Dogs are perfect, even pit bulls

Things I’ve learned from owning a pit bull:

• Pit bull is not a breed. It’s a descriptor. It’s a lazy, all encompassing way of describing a dog that is a descendant of an English bull dog. There are more authoritative, experienced and professional animal people that do a better job than I of explaining the dogs’ history. But just know that if you call a pit bull a pit bull, it doesn’t mind.

• I can change. Until the moment Gracie came bounding into my life nine years ago, “those dogs” made me nervous. I believed the anecdotes I heard about locking jaws and bad temperaments. I rarely, if ever, questioned the news stories that depicted pit bulls as aggressive killing machines. But in those first moments after we sized each other up and Gracie started chasing his wagging tail, knocking over an end table and flower pot, I figured I could outsmart the clumsy dope long enough to run for my life.

• People can change given time. Including mothers and siblings who are convinced “that dog” would turn on me. They are the same people who, within a couple of months, were sneaking Gracie treats and pats on the head because, well, maybe “this one isn’t so bad.”

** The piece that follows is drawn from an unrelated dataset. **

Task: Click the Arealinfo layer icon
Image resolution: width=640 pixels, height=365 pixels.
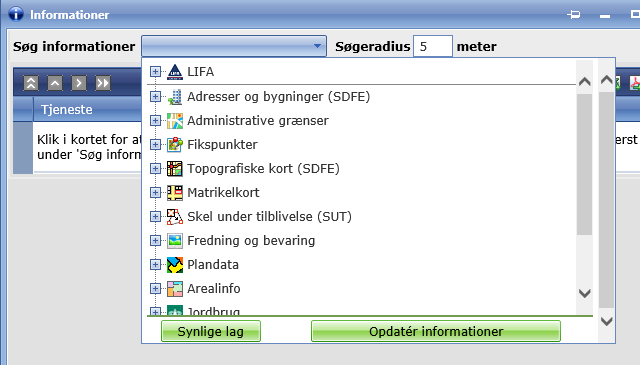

• Like all dogs, pits bleed. Gracie lost his first “fight” under my roof to a deaf, toothless, old and grumpy cat with sharp claws that decided it didn’t like the way pit bulls slept beneath its favorite sun-filled window. (Pit bulls also yelp and cower like Chihuahuas.)

• Little kids don’t know that pit bulls are supposed to be dangerous. Neither do pit bulls. But they do know little kids taste good and will lick them until their parents usher them away.

• Pit bulls will lie on the floor until you fall asleep and then force their way under the covers in the middle of the night. They will then pass wind and blame it on you.

• Pits think your arrival day after day, year after year is the greatest event since breakfast — or dinner.

• Pits, like all dogs, get sick and they cost money to fix. Lots and lots of money. But even sick, pits are happy to see you.

• Pits, like all dogs, are perfect. They live in the moment. They don’t care about what you did yesterday or what will happen tomorrow. They are here with you now. That is what matters. You and the moment.

• When the veterinarian tells you your pit has cancer and there is not much time and the pit is in pain, that moment becomes an eternity. And you realize the moments before — even the ones you spent holding your nose as you picked up his poo —were beautiful and fleeting and you would give anything to have more. Please.

• When a pit breathes for the last time the following silence is thunderous. The only things louder are the lingering questions and memories.

• When a pit dies it is the same as when any other dog dies, which is the same as the passing of any other loved being. It hurts. That is what I learned from owning a dog you’d describe as a pit bull but I would describe as my family.